The announcement gave Rexnord workers hope for their own jobs, which the company has also been planning to shift to Mexico next year. A key reason for their hope is that Carrier and Rexnord workers are both represented by Jones and the Local 1999. (The union had been shut out of the negotiations.)
Trump posted a tweet about Rexnord’s “vicious” layoffs on Friday, though the company hasn’t been talking to the press and appears to be proceeding with its Mexico plans.
Jones has praised Trump, but he’s also criticized the president-elect for exaggerating the number of jobs saved by his intervention with Carrier’s parent company, United Technologies. Jones said earlier this week that Trump “lied his ass off” by claiming the deal, which included state tax breaks for the company, preserved 1,100 Carrier positions.
The real number is actually 800, meaning at least 500 Carrier workers will still be losing their jobs. Despite what Trump himself has said, a Trump spokesman confirmed the numbers to HuffPost last week.
On Wednesday night, shortly after Jones explained the jobs numbers on CNN, Trump tweeted that Jones has “done a terrible job representing workers.” The tweet also blamed manufacturing job losses on unions, even though Trump spent the entire campaign blaming them on bad trade deals.
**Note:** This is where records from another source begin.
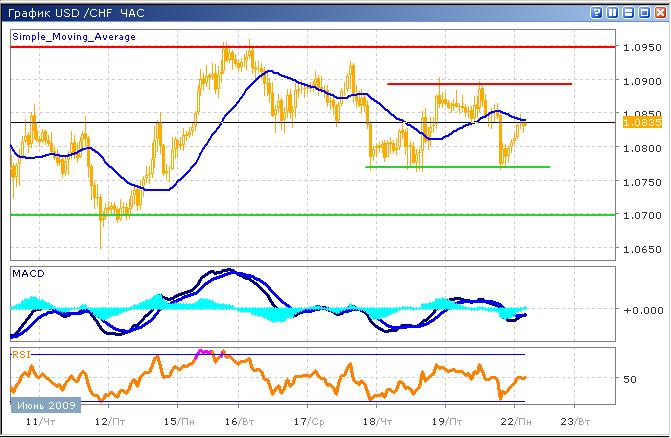The height and width of the screenshot is (438, 671).
Task: Click the vertical split pane icon
Action: click(x=612, y=12)
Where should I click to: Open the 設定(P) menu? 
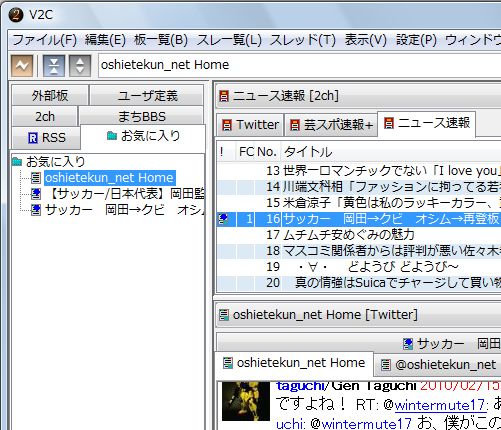416,40
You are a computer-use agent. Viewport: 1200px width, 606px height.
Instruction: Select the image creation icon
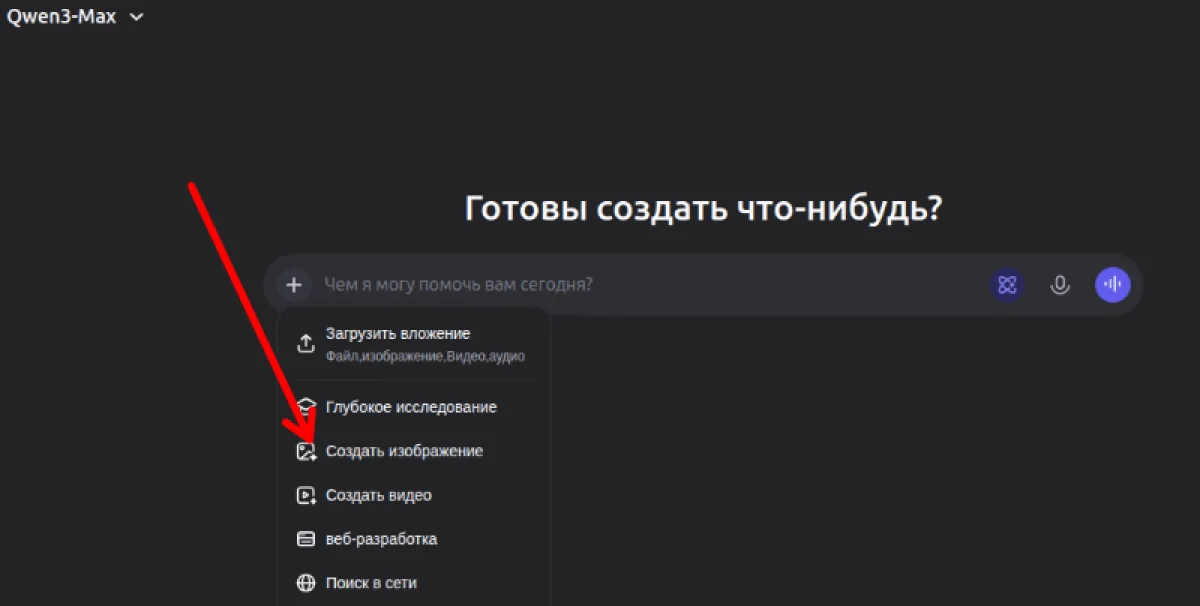[306, 450]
Trump didn’t say Jones was wrong.
Though he wished Trump hadn’t gotten mad at Jones, Feltner said Jones was still right about the numbers. So did other Rexnord workers.
“I voted for Trump, but Trump’s the one who said he was gonna keep those jobs here in the country,” Tim Mathis said, noting that more people are still getting laid off than having their jobs saved.
“I stand with Chuck. Chuck’s exactly right,” said Mathis, who has worked as a machinist at Rexnord for 12 years. “President-elect Trump needs to use a little more caution as far as attacking people on Twitter.”
The stakes are high. Mathis said supervisors from Rexnord’s Mexico facility have been touring the Indianapolis plant and that the company wants its workers to train their replacements in return for their severance packages. The factory is slated to close next year.
“That’s a kick in the pants,” Mathis said. “Tensions are starting to get high in the shop.”
Don Zering, who is the president of Local 1999 workers at Rexnord, said it’s important for people following the story to know that while the union is thrilled Trump saved 800 jobs, it’s not happy that 300 people are getting laid off from Rexnord, 500 from Carrier, and 700 from another United Technologies subsidiary in Huntington, Indiana.
“We’re talking about families losing their livelihood,” Zering said.
Jones, for his part, said he’s been getting threatening phone calls from Trump supporters since Tuesday, and that the messages “kicked up” a bit after Trump tweeted. But he doesn’t regret standing up to Trump.
“If I had to do it all over again, maybe I would use little better choice of words ― but probably not,” he said.